Он вслушивался и слышал. С возрастающей тревогой слышал далекий прилив приближавшихся толп. С ужасом осматривался в пустой лавке. Искал приказчиков. Но эти темные и рыжие ангелы куда-то поразлетались. Остался лишь он один, страшащийся толп, которые вот-вот затопят тишину лавки грабящей, галдящей ратью и поделят меж собой, распродадут на торгах всю эту богатую осень, годами копившуюся в большом сокровенном хранилище.
Где были приказчики? Где были пригожие эти херувимы, призванные оборонить темные суконные шанцы? Отец подозревал скорбной мыслью, что они греховодничают где-то в глубинах дома с дочерьми человеческими. Недвижный и озабоченный, стоя со сверкающими очами в светлом безмолвии лавки, чуял он внутренним слухом совершаемое в глубине дома, в тыльных комнатах большого цветного этого фонаря. Дом отворялся ему помещение за помещением, комната за комнатой, точно карточный домик, и он зрел гонитьбу приказчиков за Аделею по всем пустым и ярко освещенным комнатам, по лестнице вниз, по лестнице вверх, пока, наконец, она не ускользнула от них и не вбежала в яркую кухню, где забаррикадировалась кухонным буфетом.

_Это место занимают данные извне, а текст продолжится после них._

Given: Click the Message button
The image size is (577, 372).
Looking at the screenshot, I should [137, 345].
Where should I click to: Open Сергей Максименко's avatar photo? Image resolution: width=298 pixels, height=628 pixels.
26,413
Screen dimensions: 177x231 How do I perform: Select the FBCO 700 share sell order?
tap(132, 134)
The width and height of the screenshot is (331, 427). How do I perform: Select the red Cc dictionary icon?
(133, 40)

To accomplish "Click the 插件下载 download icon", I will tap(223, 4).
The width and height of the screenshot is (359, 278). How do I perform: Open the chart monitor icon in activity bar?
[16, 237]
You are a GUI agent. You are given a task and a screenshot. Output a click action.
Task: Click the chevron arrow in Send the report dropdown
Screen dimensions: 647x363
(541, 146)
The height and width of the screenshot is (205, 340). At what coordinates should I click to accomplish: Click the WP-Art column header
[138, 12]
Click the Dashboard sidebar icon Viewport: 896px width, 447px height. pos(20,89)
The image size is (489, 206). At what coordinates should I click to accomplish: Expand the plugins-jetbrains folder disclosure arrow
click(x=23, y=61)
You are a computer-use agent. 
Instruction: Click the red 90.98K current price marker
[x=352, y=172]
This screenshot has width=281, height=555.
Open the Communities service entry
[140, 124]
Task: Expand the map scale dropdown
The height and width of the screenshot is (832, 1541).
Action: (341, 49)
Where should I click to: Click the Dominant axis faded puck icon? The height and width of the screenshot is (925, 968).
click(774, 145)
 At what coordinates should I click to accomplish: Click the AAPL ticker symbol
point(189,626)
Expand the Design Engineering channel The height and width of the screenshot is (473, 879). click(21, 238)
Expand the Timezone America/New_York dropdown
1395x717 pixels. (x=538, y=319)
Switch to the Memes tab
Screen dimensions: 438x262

Она стоит там запыхавшаяся, блистающая и расшалившаяся, улыбаясь и трепеща большими ресницами. Приказчики хихикают, присев за дверью. Окно кухни распахнуто в огромную черную ночь, полную грез и невнятицы. Черные приотворенные окна пылают отсветом далекой иллюминации. Поблескивающие горшки и бутыли неподвижно стоят вокруг и в безмолвии лоснятся толстой эмалью. Аделя осторожно высовывает в окно свое цветное, накрашенное лицо с трепещущими очами. Она высматривает на темном дворе приказчиков, не сомневаясь, что они затаились. И она видит, как те осторожно крадутся гуськом по узкому подоконному карнизу вдоль стены первого этажа, краснеющей отблеском далекой иллюминации, и подбираются к окну. Отец вскрикивает в гневе и отчаянии, но тут гул голосов делается вовсе близок, и светлые окна лавки вдруг заполняются прильнувшими лицами, искаженными смехом говорящими лицами, сплющившими носы о глянцевые стекла. Отец багровеет от негодования и вспрыгивает на прилавок. А пока толпа штурмом берет крепость и вступает галдящей сутолокой в лавку, отец мой одним прыжком взбирается на полки с сукном и, высоко вися над людьми, что есть силы принимается дуть в большой рог и трубить тревогу. Однако свод не заполняется шумом ангелов, поспешающих на помощь, зато каждому стону трубы отвечает громадный хохочущий хор толпы.